“原来的私立医院住得好好的,条件也比市人民医院好,你突然要转到这边来,病房小,隔音也差,事发突然我可以理解,但你后面没提要回去的事,说不是为了谁我可不信。”
“我看你去ktv找人要找的也不是贺为谦吧?他找你你一定不会去,只可能是其中生了误会,让你以为对方是贺为聿。”
“你是我外孙女,你在想什么我还能知道?”
谈画被说得哑口无言,朝外公竖起了大拇指,亏她来之前还惴惴不安,想得再美好,实践起来是另一回事,外公的意见对她来说很重要,不想看见外公难过。
“你想清楚了?就要他?”
“嗯,我想得非常清楚,不会变卦。”
邹世邈的接受能力异于常人,贺家小儿子他见过,不过都是好几年前的事了,印象里是个稳重内敛的孩子,就是内向了点,也知道贺为聿和爸妈哥哥感情一般,不过这样也好,以后能让他和家里保持距离,安安心心做邹家的外孙女婿。
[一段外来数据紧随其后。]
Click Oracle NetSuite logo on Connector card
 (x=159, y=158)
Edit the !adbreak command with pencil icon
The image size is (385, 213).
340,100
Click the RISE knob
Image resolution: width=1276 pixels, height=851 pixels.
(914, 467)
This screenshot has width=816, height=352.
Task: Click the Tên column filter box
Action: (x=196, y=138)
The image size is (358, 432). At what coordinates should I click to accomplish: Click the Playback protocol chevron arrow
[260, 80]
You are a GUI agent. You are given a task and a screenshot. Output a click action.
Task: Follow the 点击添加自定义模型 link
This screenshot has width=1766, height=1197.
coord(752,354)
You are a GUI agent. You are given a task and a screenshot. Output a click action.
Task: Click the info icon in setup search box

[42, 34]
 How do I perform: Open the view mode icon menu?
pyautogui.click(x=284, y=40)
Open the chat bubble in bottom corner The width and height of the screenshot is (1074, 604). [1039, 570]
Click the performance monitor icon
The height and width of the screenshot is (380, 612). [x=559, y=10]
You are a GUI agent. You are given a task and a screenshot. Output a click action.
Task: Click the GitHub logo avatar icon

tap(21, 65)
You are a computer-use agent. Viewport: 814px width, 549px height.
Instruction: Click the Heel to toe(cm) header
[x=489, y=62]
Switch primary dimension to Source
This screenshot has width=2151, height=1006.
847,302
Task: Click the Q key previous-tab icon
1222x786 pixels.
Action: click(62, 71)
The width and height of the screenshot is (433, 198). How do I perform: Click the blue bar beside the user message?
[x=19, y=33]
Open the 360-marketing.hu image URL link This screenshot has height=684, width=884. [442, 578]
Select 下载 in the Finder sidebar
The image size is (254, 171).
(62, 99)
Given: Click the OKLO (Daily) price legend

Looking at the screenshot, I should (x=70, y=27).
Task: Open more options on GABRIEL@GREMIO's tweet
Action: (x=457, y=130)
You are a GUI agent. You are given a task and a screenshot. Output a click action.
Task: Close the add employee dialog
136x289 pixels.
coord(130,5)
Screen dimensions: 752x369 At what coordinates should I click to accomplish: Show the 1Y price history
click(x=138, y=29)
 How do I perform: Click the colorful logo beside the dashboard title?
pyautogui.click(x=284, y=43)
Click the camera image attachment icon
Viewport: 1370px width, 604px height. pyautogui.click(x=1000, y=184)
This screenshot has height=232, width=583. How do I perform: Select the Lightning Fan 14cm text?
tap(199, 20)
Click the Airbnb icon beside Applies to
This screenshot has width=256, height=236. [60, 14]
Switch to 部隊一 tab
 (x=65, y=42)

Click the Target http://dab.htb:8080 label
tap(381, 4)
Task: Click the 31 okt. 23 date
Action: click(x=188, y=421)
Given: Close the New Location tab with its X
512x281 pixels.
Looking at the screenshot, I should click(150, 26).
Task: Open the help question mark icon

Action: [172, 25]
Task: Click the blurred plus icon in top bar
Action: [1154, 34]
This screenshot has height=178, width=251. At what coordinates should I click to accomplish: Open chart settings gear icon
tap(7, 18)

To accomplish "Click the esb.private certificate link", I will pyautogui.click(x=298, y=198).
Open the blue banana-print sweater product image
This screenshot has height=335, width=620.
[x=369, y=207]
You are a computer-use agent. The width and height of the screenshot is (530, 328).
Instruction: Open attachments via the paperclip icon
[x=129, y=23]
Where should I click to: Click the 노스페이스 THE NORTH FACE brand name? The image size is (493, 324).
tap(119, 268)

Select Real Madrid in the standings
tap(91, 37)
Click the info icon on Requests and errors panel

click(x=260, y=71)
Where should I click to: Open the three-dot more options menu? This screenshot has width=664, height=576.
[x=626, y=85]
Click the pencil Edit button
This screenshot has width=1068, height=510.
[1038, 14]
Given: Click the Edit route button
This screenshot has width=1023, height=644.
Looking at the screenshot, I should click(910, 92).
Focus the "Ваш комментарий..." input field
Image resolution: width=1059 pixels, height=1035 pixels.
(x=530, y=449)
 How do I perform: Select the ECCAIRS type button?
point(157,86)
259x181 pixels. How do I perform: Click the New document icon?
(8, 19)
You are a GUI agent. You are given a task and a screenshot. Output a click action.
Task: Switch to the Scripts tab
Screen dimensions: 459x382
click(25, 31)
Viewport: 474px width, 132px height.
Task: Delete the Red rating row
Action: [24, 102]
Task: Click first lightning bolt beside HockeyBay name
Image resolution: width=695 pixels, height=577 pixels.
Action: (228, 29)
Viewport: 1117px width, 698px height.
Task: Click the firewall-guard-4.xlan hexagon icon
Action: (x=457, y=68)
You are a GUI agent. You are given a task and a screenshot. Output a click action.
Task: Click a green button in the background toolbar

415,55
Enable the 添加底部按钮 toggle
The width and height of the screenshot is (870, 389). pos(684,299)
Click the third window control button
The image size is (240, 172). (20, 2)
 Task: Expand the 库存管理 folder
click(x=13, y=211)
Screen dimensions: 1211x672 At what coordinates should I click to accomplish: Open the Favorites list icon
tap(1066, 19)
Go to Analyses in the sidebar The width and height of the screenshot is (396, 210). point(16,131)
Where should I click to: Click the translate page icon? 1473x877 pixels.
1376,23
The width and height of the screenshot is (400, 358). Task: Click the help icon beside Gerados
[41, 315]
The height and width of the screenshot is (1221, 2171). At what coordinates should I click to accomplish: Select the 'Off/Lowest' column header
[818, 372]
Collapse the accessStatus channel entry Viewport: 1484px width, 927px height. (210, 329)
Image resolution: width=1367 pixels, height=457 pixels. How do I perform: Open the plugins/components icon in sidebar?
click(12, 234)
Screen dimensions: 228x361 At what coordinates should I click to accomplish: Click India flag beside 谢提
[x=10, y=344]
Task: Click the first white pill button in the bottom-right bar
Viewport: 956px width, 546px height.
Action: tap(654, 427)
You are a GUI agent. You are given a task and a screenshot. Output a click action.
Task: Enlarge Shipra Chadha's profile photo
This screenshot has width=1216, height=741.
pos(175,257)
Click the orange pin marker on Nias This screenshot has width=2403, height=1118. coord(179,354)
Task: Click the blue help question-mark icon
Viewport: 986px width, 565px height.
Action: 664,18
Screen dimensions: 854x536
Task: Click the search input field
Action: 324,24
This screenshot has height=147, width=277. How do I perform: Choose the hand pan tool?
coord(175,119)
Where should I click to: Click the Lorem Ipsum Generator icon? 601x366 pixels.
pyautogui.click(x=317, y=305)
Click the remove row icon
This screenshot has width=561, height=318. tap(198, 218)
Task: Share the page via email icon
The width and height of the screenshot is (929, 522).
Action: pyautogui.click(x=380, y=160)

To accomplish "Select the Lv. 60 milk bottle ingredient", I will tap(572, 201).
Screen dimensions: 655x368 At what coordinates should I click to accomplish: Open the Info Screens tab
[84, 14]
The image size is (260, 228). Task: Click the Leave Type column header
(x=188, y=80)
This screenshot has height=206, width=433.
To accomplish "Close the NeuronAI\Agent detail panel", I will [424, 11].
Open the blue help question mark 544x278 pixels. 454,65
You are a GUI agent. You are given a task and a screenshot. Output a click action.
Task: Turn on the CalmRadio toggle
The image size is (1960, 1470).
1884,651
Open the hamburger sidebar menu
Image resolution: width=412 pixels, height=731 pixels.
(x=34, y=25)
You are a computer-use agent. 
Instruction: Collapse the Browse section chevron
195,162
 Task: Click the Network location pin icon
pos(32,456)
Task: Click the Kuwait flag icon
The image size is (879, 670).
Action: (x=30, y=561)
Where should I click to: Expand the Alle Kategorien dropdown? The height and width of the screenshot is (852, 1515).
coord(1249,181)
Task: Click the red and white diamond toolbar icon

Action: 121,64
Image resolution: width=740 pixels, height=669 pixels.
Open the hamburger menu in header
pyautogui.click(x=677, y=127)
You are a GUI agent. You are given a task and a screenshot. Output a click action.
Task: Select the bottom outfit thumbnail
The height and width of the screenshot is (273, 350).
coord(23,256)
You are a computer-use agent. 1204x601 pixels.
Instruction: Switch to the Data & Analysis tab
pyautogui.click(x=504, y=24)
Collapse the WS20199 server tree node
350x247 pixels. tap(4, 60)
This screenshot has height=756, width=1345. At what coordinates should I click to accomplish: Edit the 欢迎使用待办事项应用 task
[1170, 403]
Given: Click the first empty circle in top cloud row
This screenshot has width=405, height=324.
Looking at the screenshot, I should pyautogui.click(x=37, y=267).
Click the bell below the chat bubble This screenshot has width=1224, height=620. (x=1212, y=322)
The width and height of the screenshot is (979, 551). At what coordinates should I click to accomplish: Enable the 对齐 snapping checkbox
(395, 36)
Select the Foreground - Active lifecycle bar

“那就好,我什么都不求,只希望你能答应外公一件事。”
“您说。”
“我不想看到上次的事情再发生,你一定要好好爱惜自己,谁都不值得你伤心难过,受了委屈就和外公说,明白吗?”
“我明白。”
谈画自然懂得身体才是本钱的道理,医生都说她正在恢复,至于为什么恢复期会突然晕倒,她结合前几次的经验,猜测是原主遗留的情感作祟,她没有完全适应这副身体,才会在面对贺为谦时出现不属于她的情绪。
“明天让你表哥陪你去,不然贺家还以为我们邹家没人了,有嘉逸在我也放心。”
获得外公首肯的谈画喜不自胜,狗腿地绕到邹世邈身后帮他捏肩,“这不是小事,外公怎么那么肯定贺家会答应?”
“贺英韶那老匹夫的性格我知道,他要是还想认我这个朋友,就不会拒绝,更别提贺家其他人,他儿子儿媳一向偏心,再说你放着那么多小道消息不处理,不就是为了明天作准备吗?”
“真是什么都瞒不过您。”
谈画吐吐舌头,她和外公抱有同样的看法,但没到那时候谁都说不准,一切得明天见分晓。